* **Compito indicato 1**:
Modifica le righe mostrate che vanno da quella contenente "810x494 pixels. Task: Click" a quella contenente "point(825,558)", estremi compresi: riscrivile sostituendo "Refactor" con "Rename" e lasciando invariato tutto il resto.

##### Testo fornito

Le ore di tensione crescente non hanno scalfito la nostra volontà e
determinazione di cercare di provare ad andare, alle 5 del pomeriggio
in un clima del nostro furgone, decisamente pesante e cupo per la
situazione, avviene un ennesima consultazione tra di noi per prendere
una decisione non certo facile o leggera, decidiamo (un solo voto
contrario) di tentare l’ultima possibilità, quella di accodarci ad un
altro autobus che alle 6 di sera partiva da Mitrovica o di lasciare
il nostro furgone e salire sull’autobus; consultiamo ancora il
responsabile della polizia serba, che in modo fraterno ma deciso ci
“consiglia” fermamente di non muoverci da dove siamo e di tornare
indietro; il rischio più probabile è quello di restare accerchiati in
aree di tensione e di violenza, in balia di chiunque, e ci dichiara
che non potrebbe fare nulla per salvarci o proteggerci neanche
volesse, in quanto loro non possono oltrepassare il ponte sul fiume
Ibar, che divide il nord dal territorio controllato dagli albanesi,
per cui lui da militare ci ribadisce che la sicurezza delle nostre
vite è in gioco. Ci comunica inoltre che si stanno facendo convergere
su Mitrovica altre truppe e mezzi militari, perché la situazione di
tensione sta crescendo e si preannunciano scenari di conflittualità
crescente, gli stessi palazzi della parte nord di Mitrovica dove
vivono famiglie albanesi, vengono presidiati da mezzi della Kfor per
evitare incidenti, anche perché il timore è che lo strano silenzio
che regna nella parte sud della città (solitamente un punto caldo
delle tensioni nel Kosovo), non lascia tranquilli e si teme che da un
momento all’altro scoppino incidenti. Intorno a noi comincia un via
vai di jeep, mezzi militari, dall’altra parte del fiume dove sono
stanziati carri armati e blindati militari della Kfor, si notano
movimenti, la stessa popolazione di Mitrovica, essendo abituata ad
uno stato di mobilitazione permanente, si muove con più fretta e
rapidità verso le proprie case, ma anche pronta a mobilitarsi in
pochi minuti, come sempre è successo finora, se dalla parte sud ci
sono segnali di attacchi; si preannunciano altri giorni duri per i
serbo kosovari e le altre minoranze che sono con loro, tra cui il
popolo rom.

##########

* **Compito indicato 2**:
Riprendi il racconto sulla tensione a Mitrovica dopo la sua ultima frase.

##### Righe mostrate

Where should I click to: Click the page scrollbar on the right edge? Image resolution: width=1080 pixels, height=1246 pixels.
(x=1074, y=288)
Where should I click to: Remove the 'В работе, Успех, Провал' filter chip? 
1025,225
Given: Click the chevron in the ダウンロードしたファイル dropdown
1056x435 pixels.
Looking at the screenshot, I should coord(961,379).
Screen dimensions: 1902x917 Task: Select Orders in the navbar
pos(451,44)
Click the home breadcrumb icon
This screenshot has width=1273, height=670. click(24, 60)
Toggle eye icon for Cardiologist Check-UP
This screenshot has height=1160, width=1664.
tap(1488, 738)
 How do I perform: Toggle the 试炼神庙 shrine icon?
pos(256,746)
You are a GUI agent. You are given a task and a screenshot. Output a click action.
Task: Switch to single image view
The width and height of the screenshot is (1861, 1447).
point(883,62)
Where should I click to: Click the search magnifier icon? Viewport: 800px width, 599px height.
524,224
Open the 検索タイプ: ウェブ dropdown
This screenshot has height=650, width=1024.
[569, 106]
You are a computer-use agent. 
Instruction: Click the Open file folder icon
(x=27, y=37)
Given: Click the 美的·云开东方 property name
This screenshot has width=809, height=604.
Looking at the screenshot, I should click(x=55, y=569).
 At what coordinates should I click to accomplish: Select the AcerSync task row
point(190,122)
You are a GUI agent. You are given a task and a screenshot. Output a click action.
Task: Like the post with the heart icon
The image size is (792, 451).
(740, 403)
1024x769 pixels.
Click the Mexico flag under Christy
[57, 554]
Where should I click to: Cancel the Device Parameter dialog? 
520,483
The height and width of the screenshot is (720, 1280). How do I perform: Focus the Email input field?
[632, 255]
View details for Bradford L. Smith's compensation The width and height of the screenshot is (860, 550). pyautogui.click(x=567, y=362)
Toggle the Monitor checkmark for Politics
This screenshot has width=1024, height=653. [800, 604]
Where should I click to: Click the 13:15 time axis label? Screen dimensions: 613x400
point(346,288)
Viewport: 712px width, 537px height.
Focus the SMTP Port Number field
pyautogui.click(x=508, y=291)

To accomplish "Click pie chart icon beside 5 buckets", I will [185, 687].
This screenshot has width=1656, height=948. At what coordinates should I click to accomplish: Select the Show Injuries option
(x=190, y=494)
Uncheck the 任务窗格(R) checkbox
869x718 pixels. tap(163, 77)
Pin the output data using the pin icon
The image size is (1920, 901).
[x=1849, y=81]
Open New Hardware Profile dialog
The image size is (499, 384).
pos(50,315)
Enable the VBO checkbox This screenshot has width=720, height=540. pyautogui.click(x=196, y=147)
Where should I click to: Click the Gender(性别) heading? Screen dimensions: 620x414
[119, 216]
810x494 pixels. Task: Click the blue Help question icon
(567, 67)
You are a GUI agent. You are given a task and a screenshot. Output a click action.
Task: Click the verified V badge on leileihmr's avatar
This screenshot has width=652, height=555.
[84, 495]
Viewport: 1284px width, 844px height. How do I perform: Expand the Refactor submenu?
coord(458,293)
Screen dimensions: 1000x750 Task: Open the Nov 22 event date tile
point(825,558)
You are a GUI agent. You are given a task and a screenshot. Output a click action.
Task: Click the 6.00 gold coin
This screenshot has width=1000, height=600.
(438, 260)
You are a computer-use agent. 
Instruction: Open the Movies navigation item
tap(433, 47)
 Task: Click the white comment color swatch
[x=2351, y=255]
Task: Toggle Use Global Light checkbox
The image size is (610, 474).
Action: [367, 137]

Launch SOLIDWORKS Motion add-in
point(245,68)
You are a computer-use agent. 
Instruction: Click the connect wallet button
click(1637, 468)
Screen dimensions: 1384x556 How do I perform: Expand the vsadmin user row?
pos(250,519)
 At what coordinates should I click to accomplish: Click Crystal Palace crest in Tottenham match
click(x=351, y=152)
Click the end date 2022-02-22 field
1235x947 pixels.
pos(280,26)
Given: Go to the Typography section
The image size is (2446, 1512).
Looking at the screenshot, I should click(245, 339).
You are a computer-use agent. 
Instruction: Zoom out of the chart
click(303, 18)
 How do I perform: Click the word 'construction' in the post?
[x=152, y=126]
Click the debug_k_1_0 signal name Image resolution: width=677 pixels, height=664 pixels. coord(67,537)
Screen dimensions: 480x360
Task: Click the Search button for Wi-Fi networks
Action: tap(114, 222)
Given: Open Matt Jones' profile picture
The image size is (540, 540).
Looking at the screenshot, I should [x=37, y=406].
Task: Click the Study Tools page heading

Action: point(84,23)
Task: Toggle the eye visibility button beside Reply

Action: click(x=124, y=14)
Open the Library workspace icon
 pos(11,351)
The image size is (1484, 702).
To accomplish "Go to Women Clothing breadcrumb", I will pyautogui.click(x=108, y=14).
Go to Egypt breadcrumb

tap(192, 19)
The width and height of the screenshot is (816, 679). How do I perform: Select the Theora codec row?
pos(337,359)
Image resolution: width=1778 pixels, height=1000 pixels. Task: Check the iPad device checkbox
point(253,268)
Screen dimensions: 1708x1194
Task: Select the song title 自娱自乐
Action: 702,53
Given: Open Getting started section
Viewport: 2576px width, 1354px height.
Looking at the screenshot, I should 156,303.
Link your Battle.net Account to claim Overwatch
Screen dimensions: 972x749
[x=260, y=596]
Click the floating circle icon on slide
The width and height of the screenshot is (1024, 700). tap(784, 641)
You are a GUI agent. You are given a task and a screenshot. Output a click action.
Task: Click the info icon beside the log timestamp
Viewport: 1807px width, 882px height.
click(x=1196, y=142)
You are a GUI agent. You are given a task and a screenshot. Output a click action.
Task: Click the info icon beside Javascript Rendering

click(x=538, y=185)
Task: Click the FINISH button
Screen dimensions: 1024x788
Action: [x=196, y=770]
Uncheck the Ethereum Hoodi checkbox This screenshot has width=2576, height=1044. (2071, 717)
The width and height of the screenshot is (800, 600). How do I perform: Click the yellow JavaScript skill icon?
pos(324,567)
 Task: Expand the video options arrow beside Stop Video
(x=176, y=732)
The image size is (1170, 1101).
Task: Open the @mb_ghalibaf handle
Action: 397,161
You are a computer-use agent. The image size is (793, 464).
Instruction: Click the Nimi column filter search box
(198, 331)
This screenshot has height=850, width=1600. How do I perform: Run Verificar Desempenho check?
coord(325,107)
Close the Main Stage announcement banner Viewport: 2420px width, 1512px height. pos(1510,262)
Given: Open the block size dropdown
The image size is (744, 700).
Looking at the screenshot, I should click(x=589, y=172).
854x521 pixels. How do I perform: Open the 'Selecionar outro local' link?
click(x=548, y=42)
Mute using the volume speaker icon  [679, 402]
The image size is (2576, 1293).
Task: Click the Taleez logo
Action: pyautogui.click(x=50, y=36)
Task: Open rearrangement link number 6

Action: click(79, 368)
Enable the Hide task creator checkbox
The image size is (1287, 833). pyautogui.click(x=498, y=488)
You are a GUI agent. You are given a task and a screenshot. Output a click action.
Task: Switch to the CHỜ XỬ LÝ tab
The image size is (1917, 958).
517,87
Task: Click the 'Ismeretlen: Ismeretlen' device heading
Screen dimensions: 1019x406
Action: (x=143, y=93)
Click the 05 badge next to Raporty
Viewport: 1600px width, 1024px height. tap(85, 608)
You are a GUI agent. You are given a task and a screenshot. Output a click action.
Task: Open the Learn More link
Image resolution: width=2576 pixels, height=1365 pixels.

##########

* **Risposta attesa 1**:
810x494 pixels. Task: Click the blue Help question icon
(567, 67)
You are a GUI agent. You are given a task and a screenshot. Output a click action.
Task: Click the verified V badge on leileihmr's avatar
This screenshot has width=652, height=555.
[84, 495]
Viewport: 1284px width, 844px height. How do I perform: Expand the Rename submenu?
coord(458,293)
Screen dimensions: 1000x750 Task: Open the Nov 22 event date tile
point(825,558)

* **Risposta attesa 2**:
Dopo l’ultimo colloquio con l’ufficiale serbo, in un silenzio
surreale e carico di sconforto, guardandoci negli occhi, perlopiù
colmi di lacrime represse e rabbia, decidiamo ciò che la situazione
ha di fatto deciso: si torna indietro, non c’è altra realistica e
sensata possibilità, siamo tutti d’accordo. Ora il momento più
difficile è comunicare all’enclave che non andiamo, come dire loro…
siete soli, ancora una volta, ma non ci sono altre possibilità
realistiche. L’unica notizia positiva è che il camion della Croce
Rossa Serba con i nostri aiuti, è riuscito nella notte, prima che
cominciassero le violenze, a raggiungere l’enclave, per cui la gran
parte degli aiuti ha raggiunto la comunità. Dopo la telefonata ai
nostri amici e fratelli di Gorazdevac, un senso di sconfitta, di
amarezza, di tristezza infinita ci avvolgono, il silenzio pesante
come un macigno cala nel furgone; mentre andiamo verso nord, lungo la
strada, incrociamo mezzi militari, ambulanze, truppe che si dirigono
verso quella terra martoriata che è il Kosovo di oggi, violentata da
interessi stranieri e da forze criminali che si sono messe al loro
servizio.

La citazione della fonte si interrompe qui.